SAN FRANCISCO – From the start of the coronavirus (COVID-19) pandemic in the United States, Placer Labs.ai, has been tracking which grocers have been performing well during these unprecedented times and analyzing what that could mean in the long run. 

When COVID-19 first became a large concern in the United States in early March, most grocers across the country saw a huge peak in instore grocery visits resulting in significant year-over-year growth the second week of March. 

After mid-March, Placer noted that differences between grocers began to show resulting from a combination of self-imposed restrictions and social distancing regulations which had a large impact on instore traffic. Most grocers began experiencing declines in instore traffic compared to the same timeframe last year, but some grocers have seen steeper declines than others. 

Placer

The two chains that have taken the biggest hit to instore traffic are Whole Foods Market and Trader Joe’s. In the first and second week of April Whole Foods saw a 50% decrease in traffic year over year. Trader Joe’s experienced a 45% dip the first week of April which climbed to a 55% decrease the second week. 

Placer pointed out that both Whole Foods and Trader Joe’s are heavily located in major cities on the coasts, which are among areas that have been hit the hardest from COVID-19 in the United States. But Ethan Chernofsky, Placer’s vice president of marketing, also thinks the steep declines are a result of the two retailers' approach to business.  

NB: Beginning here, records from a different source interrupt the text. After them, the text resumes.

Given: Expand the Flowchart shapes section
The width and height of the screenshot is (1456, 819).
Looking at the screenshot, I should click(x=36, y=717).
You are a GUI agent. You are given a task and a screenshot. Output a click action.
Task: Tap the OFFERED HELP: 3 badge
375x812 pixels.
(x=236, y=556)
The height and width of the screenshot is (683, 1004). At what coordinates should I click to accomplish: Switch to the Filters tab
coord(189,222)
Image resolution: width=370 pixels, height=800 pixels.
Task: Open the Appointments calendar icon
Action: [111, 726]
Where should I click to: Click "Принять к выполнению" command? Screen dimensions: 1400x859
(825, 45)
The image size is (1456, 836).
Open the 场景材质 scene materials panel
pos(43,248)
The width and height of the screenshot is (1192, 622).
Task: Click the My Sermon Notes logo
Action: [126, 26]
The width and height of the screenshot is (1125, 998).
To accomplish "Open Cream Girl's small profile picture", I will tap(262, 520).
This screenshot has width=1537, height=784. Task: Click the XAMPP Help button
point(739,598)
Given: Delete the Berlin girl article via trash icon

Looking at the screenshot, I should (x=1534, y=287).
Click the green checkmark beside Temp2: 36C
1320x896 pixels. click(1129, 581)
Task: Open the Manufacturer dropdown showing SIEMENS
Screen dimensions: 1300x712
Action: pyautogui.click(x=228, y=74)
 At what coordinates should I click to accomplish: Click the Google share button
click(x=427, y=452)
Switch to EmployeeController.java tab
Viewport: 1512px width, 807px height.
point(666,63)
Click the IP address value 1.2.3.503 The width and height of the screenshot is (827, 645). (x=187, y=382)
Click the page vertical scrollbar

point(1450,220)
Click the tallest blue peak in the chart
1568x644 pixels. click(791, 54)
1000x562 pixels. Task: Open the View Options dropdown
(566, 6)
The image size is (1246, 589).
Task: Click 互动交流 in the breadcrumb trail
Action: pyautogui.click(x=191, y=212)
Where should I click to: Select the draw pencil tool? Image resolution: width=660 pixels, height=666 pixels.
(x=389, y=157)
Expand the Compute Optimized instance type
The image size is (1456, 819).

“The combination of high prices and an orientation towards less frequent visits hurt both brands, with Trader Joe’s also being affected by its perception as a niche grocer – as opposed to a ‘one-stop-shop’ like a Publix or Wegmans,” Chernofsky said. 

On the flip side, Kroger and Albertsons have had the most success during the COVID-19 period so far. While both companies have experienced a decrease in year-over-year instore traffic, the lowest they have dipped is 11.3% (Kroger) and 12% (Albertsons).  

While Kroger and Albertsons have location distribution over areas that haven’t been hit as hard by COVID-19, Chernofsky noted that their performances rest on their traditional approach of an “old-school grocer” whose goal is serving as the core grocery for its local community. 

“These factors not only position the brands to do well now but to perform well during the inevitable economic downturn to come that is likely to prioritize grocery shopping over eating out,” Chernofsky said. 

In the middle, Placer pointed toward Wegmans and Publix as being hard hit, but well positioned. The first week of April instore traffic at Wegmans dipped below 28.4% year-over-year, and the next week saw a decline of 30.2%. Publix also experienced its worst week the second week of April, dropping 26.1% year-over-year.  

Both stores suffer from the same geographical downfalls of Whole Foods and Trader Joe’s, with stores located in heavily COVID-19 impacted areas. Yet Chernofsky thinks the brands are better suited to move forward. 

“The combination of high customer loyalty with a strong mix of value and high-end appeal positions both brands to perform well in the economic downturn as well,” said Chernofsky. “Even more, elements like Wegman’s Market Cafe could provide an added value during the coming months when families look to find cost-effective ways to eat.” 

Chernofsky said that COVID-19 has opened opportunities for grocers to deepen the central role they play in their communities. He noted that ideas like selling ready-made meals from local restaurants or offering Blue Apron style products could provide a high margin and give customers a cost-effective ‘date night’ or substitute dinner out. 

“Traditional grocers like Publix, Albertsons, Kroger and Wegmans are all benefitting from this wave, with the likelihood that they’ll benefit even more as the pandemic subsides,” Chernofsky said. “Yet, there are brands in this space who could face challenges. Whole Foods has an urban orientation and a perception as a high-priced grocer – both elements that could negatively impact visits even when a sense of normalcy returns.” 

“In an industry doing better than most and positioned to do well during this period, there are different degrees to the potential success. How these brands orient themselves for the coming months may have a lot to say about who the leaders of the sector are in the years to come.”